The study is being conducted by a team of 13 researchers at the University of Pennsylvania's School of Veterinary Medicine and is expected to be completed in about two years.

It will mark the first comprehensive analysis of the two drugs, which, when used together, could diminish bone integrity and compromise cardiac function in racehorses, according to a news release from Penn Vet. These effects can contribute to catastrophic injuries on the racetrack.

"By coupling our state-of-the-art imaging technologies with the scope of expertise among the other investigators on the project, we will be able to produce solid, unbiased data that will address some of the unknowns surrounding the use of these medications," Dr. Mary Robinson, assistant professor of veterinary pharmacology and director of Penn Vet's Equine Pharmacology Laboratory, said in the release.

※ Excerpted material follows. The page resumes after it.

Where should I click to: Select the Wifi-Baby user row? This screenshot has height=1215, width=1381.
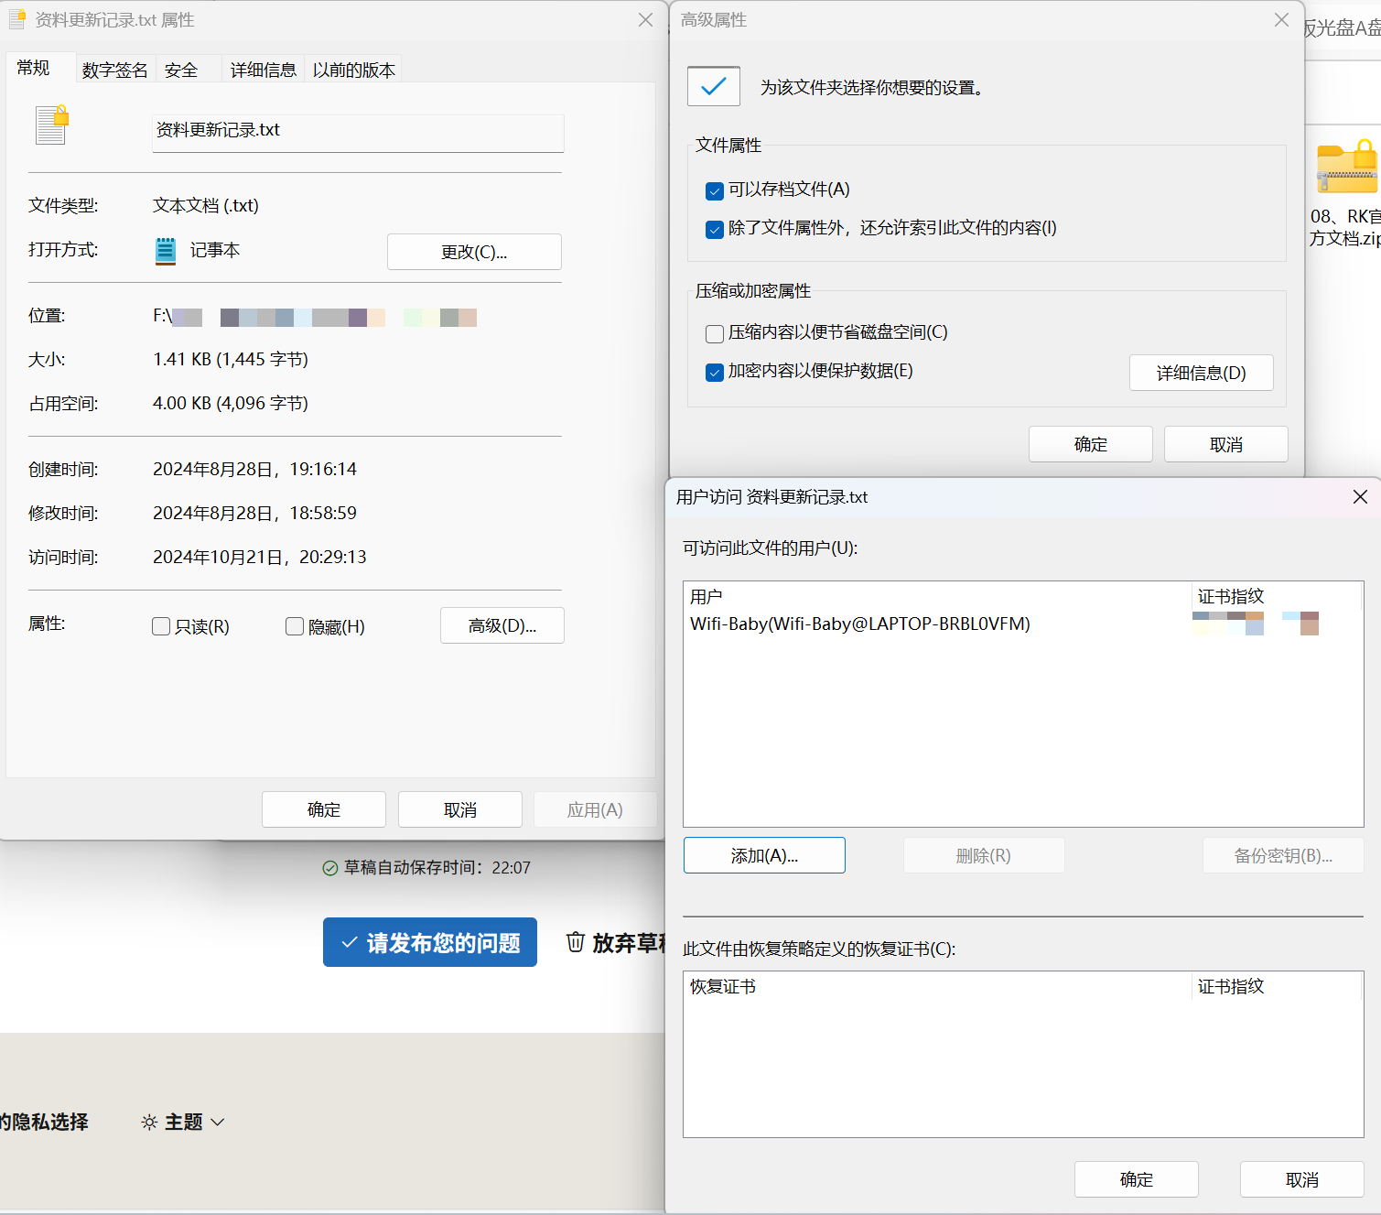click(860, 624)
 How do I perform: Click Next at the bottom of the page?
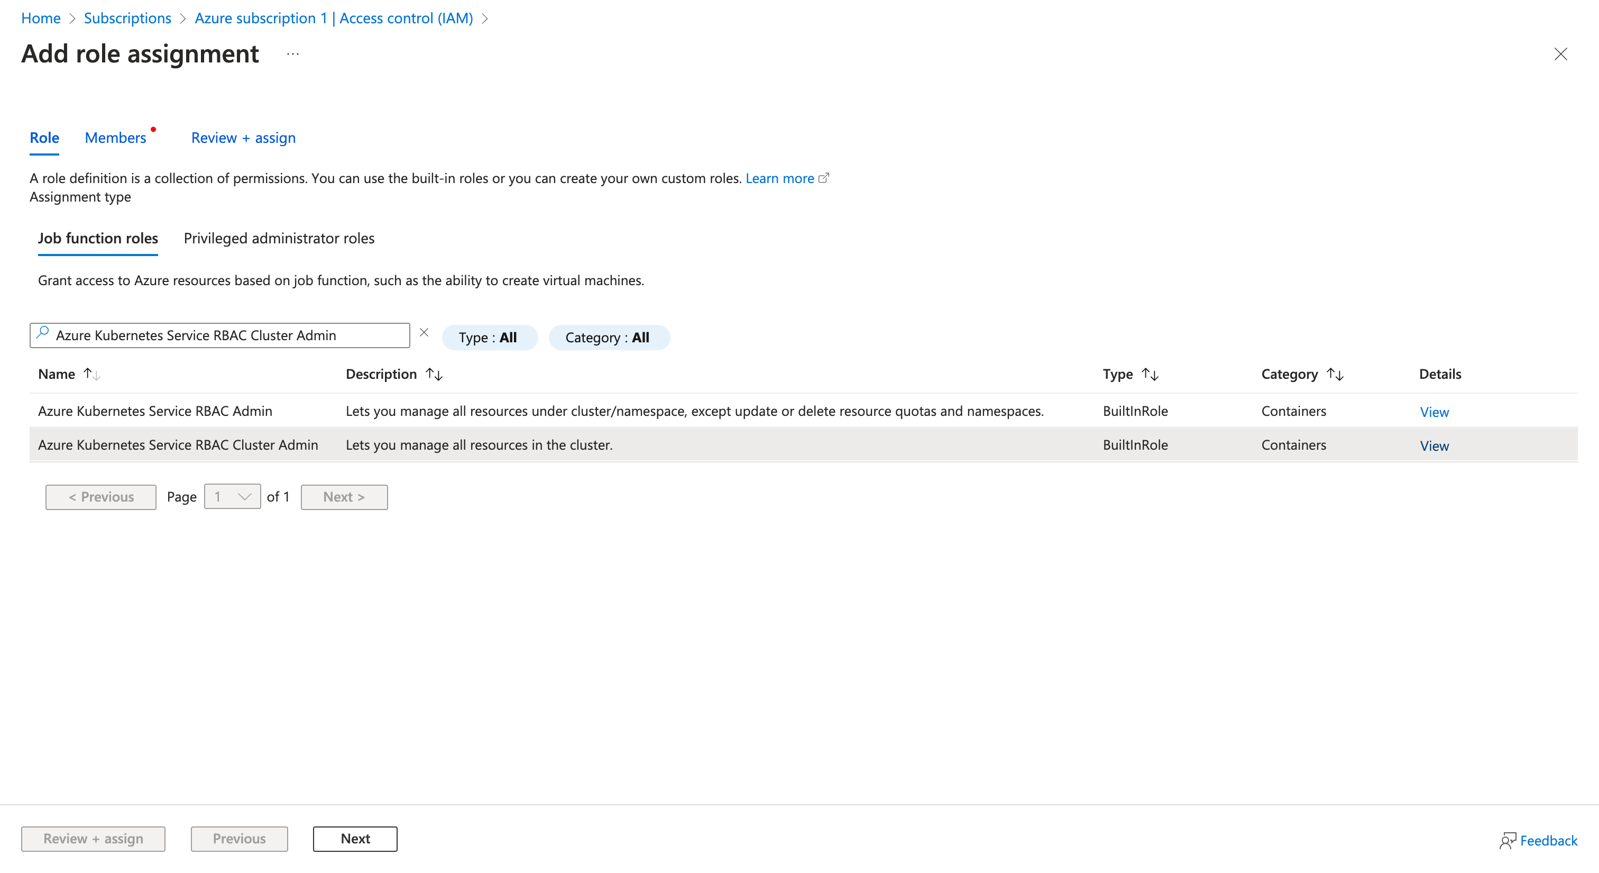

Nearly 85 percent of racehorses in the U.S. receive Lasix as a preventive therapy for exercise-induced pulmonary hemorrhage. The drug causes a short-term loss of calcium. But horses can recover quickly from such a deficit, so Lasix alone is unlikely to be the root cause for catastrophic, racing-related breakdowns.

The effects of bisphosphonates are largely unknown, according to the release. They are intended to preserve bone integrity, but in young, growing animals, the drug may prevent bone from properly adapting to the forces applied during training, such as galloping.

And bisphosphonates can linger in the bone for at least a year, so there is a higher chance for interaction with Lasix for horses in training. Bisphosphonates also have been associated with increased risks of heart conditions in humans.

"Ultimately, we hope this research will empower us, as an industry, to make more informed decisions or exercise a greater degree of confidence in how we care for these animals that mean so much to us," Gretchen Jackson, a breeder and Penn benefactor, said in the release.

Jackson and her husband, Roy Jackson, owned Barbaro, who won the 2006 Kentucky Derby but shattered a leg two weeks later in the Preakness Stakes and died as a result.

The Penn Vet team will use advanced technology in the study, including standing robotic computed tomography (CT) and a new standing positron emission tomography (PET) system.

"This amazing imaging technology is going to be really instrumental in helping us assess the effects -- or lack thereof -- of these drugs on the bone," Robinson said. "It is the most sensitive technique that we have, from an imaging perspective, to look in detail at a horse's legs and see what's going on metabolically."

The study is supported in part by the Jacksons, the 2019 Eclipse Award-winning breeder George Strawbridge and his wife, Julia, and the Pennsylvania State Horse Racing Commission.